# The variables are infinite, really



## Oscar Levant (Aug 15, 2014)

I think SDCs would work fine if they had their own lanes, special routes, stops, etc., and operated as a shuttle. But in the randomity of traffic, trying to replace cars with drivers, the variables are infinite, there are always going to be situations, new ones, stuff the programmers didn't think of, and when they happen, if they happen at a critical moment, it could kill you. Just sayin'. i don't think we are in danger of our jobs anytime soon. Maybe some day, but not that soon, that's my gut feeling.

And there is the lack of humanity factor, the techies aren't factoring that in, which might be more important the farther advanced in age the person is. Looking back to when autos replaced horse driven carriages, it took about 23 years before they completely replaced them. This wont happen rapidly, it will be very gradual. but, you really can't compare the two, because when autos came, the humanity factor didn't really go (as it will with SdC ubers), you still had drivers of the cabs hauling you around. So, I don't know how the transition will pan out, no one does.


----------



## iheartuber (Oct 31, 2015)

Oscar Levant said:


> I think SDCs would work fine if they had their own lanes, special routes, stops, etc., and operated as a shuttle. But in the randomity of traffic, trying to replace cars with drivers, the variables are infinite, there are always going to be situations, new ones, stuff the programmers didn't think of, and when they happen, if they happen at a critical moment, it could kill you. Just sayin'. i don't think we are in danger of our jobs anytime soon. Maybe some day, but not that soon, that's my gut feeling.
> 
> And there is the lack of humanity factor, the techies aren't factoring that in, which might be more important the farther advanced in age the person is. Looking back to when autos replaced horse driven carriages, it took about 23 years before they completely replaced them. This wont happen rapidly, it will be very gradual. but, you really can't compare the two, because when autos came, the humanity factor didn't really go (as it will with SdC ubers), you still had drivers of the cabs hauling you around. So, I don't know how the transition will pan out, no one does.


The variables may be infinite, but you can bet that tomatopaste amd his team of experts have literally thought out each one.

Oh yes they have

Every. Single. One.

Yes sir


----------



## 1.5xorbust (Nov 22, 2017)

Oscar Levant said:


> I think SDCs would work fine if they had their own lanes, special routes, stops, etc., and operated as a shuttle.

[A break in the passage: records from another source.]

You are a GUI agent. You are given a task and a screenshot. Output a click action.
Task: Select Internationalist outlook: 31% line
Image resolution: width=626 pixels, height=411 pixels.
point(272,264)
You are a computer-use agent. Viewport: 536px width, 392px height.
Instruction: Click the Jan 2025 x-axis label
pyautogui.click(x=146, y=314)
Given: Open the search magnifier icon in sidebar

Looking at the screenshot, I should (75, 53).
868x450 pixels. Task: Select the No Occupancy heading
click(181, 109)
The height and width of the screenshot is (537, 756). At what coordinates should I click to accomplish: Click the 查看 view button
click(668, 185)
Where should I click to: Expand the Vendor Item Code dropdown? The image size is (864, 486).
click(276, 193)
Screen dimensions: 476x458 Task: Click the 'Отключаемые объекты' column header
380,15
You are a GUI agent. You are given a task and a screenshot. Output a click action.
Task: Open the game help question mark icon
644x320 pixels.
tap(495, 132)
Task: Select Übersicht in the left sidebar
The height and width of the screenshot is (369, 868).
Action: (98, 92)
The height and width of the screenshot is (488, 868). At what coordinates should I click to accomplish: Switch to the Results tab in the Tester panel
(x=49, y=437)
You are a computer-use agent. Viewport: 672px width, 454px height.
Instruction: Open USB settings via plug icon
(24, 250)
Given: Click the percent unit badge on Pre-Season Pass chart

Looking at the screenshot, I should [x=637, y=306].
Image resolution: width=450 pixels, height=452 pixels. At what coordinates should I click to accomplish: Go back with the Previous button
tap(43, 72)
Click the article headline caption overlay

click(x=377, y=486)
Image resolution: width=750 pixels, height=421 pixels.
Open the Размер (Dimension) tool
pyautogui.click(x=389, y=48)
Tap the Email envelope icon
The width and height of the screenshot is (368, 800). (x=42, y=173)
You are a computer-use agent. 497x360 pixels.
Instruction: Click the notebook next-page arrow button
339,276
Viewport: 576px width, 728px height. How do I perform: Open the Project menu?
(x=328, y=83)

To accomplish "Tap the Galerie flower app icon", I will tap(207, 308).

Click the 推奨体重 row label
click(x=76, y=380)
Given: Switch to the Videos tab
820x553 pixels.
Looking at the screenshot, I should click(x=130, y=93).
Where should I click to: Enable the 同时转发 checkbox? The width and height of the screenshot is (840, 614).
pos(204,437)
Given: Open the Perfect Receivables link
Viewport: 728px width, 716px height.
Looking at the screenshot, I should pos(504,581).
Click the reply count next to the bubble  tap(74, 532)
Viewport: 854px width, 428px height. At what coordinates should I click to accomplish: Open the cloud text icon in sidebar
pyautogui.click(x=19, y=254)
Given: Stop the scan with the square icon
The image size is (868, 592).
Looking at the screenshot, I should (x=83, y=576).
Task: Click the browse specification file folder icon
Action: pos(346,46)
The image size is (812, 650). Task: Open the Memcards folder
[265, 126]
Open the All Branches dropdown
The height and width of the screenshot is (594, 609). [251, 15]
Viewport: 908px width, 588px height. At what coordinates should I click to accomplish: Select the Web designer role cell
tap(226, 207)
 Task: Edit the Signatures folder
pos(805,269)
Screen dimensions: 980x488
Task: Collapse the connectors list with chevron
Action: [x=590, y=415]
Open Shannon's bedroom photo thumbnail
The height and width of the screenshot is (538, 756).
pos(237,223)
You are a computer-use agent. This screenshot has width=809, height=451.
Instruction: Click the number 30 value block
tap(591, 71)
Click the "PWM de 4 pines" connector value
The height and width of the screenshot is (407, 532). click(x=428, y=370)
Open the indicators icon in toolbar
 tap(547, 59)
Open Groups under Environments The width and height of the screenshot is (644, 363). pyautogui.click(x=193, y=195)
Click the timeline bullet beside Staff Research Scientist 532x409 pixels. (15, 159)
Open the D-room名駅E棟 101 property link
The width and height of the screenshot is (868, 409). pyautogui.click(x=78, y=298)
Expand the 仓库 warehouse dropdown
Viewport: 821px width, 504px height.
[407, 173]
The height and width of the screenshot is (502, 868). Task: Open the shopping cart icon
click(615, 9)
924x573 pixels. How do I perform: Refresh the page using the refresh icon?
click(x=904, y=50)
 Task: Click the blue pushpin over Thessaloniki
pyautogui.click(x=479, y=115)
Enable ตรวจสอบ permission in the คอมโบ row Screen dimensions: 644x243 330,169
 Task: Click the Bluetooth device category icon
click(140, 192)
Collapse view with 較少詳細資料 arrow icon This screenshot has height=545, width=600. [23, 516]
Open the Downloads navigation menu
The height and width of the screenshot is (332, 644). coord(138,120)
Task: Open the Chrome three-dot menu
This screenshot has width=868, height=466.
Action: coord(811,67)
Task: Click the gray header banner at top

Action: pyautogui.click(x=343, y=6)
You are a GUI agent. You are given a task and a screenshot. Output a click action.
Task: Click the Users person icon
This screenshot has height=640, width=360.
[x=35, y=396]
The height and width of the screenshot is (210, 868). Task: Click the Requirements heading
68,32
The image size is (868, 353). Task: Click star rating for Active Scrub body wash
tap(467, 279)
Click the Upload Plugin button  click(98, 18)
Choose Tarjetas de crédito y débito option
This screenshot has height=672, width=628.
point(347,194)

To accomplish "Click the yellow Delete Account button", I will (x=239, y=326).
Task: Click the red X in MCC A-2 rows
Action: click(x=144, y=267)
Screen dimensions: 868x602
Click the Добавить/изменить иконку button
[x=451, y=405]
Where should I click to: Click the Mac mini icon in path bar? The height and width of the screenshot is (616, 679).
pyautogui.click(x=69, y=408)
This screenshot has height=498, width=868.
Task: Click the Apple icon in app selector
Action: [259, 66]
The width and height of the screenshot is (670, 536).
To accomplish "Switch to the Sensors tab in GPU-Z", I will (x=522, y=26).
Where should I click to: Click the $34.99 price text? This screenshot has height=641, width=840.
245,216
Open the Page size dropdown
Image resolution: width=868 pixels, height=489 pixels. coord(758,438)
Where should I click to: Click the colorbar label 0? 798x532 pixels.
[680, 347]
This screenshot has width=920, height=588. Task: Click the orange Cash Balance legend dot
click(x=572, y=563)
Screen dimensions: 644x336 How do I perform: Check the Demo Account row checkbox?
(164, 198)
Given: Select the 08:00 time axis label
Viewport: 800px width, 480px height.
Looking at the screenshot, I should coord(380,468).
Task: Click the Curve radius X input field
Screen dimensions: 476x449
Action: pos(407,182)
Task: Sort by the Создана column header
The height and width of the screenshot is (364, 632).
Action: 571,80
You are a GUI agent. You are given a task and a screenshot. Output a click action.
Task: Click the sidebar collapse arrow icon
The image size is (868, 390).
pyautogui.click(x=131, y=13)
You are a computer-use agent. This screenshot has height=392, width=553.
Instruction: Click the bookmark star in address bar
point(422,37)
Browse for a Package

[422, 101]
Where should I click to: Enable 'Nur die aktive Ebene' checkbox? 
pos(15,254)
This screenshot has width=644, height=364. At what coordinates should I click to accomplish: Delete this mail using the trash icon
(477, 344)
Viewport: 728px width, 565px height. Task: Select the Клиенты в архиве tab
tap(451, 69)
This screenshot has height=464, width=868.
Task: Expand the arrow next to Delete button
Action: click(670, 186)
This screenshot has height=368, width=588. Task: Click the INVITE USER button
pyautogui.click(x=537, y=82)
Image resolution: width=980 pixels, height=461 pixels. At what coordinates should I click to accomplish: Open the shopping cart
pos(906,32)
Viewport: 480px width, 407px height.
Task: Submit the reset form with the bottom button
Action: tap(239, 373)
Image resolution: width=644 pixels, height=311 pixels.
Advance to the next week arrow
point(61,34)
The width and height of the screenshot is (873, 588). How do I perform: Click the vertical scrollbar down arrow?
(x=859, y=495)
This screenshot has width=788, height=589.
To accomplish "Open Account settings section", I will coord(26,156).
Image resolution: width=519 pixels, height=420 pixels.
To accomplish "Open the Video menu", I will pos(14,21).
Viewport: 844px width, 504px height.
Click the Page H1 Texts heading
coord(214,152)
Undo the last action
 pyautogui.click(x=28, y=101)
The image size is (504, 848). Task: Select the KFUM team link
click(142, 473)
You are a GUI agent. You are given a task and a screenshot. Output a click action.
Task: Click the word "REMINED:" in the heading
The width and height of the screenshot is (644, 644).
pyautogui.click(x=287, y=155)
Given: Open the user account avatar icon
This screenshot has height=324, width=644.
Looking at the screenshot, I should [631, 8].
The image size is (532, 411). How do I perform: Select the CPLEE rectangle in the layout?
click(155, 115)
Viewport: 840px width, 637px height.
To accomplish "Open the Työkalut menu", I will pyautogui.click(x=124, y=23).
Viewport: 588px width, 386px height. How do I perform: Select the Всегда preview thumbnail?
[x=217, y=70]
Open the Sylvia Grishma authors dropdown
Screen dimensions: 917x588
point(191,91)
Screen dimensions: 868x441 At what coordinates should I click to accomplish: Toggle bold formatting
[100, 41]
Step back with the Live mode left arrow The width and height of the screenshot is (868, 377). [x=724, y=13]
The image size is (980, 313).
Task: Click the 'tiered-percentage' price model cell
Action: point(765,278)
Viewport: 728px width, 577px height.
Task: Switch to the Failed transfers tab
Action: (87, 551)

But in the randomity of traffic, trying to replace cars with drivers, the variables are infinite, there are always going to be situations, new ones, stuff the programmers didn't think of, and when they happen, if they happen at a critical moment, it could kill you. Just sayin'. i don't think we are in danger of our jobs anytime soon. Maybe some day, but not that soon, that's my gut feeling.
> 
> And there is the lack of humanity factor, the techies aren't factoring that in, which might be more important the farther advanced in age the person is. Looking back to when autos replaced horse driven carriages, it took about 23 years before they completely replaced them. This wont happen rapidly, it will be very gradual. but, you really can't compare the two, because when autos came, the humanity factor didn't really go (as it will with SdC ubers), you still had drivers of the cabs hauling you around. So, I don't know how the transition will pan out, no one does.


I like randomity.


----------



## jocker12 (May 11, 2017)

iheartuber said:


> The variables may be infinite, but you can bet that tomatopaste amd his team of experts have literally thought out each one.
> 
> Oh yes they have
> 
> ...


That leads to a hypothetical conclusion - team members are mentally challenged.

And I doubt team members ever considered that variable.


----------



## tomatopaste (Apr 11, 2017)

iheartuber said:


> The variables may be infinite, but you can bet that tomatopaste amd his team of experts have literally thought out each one.
> 
> Oh yes they have
> 
> ...


95 percent of accidents are caused by human error. The other 5 percent are from poors driving a beater and the steering wheel falls off. It's just so boring when you eliminate the chance of being t-boned by some beater.


----------



## jocker12 (May 11, 2017)

tomatopaste said:


> 95 percent of accidents are caused by human error. The other 5 percent are from poors driving a beater and the steering wheel falls off. It's just so boring when you eliminate the chance of being t-boned by some beater.


This is not about simple accidents. It is about eliminating the FATAL accidents, and that type of human error (with the given equipment) occurs every 5000 to 10000 years of driving on an individual level.


----------



## tomatopaste (Apr 11, 2017)

jocker12 said:


> This is not about simple accidents. It is about eliminating the FATAL accidents, and that type of human error (with the given equipment) occurs every 5000 to 10000 years of driving on an individual level.


Yes it is. 

U.S. motor vehicle crashes in 2010 cost almost $1 trillion in loss of productivity and loss of life.
To argue 1 trillion dollars in productivity loss and 35 thousand deaths is no big deal, is insane.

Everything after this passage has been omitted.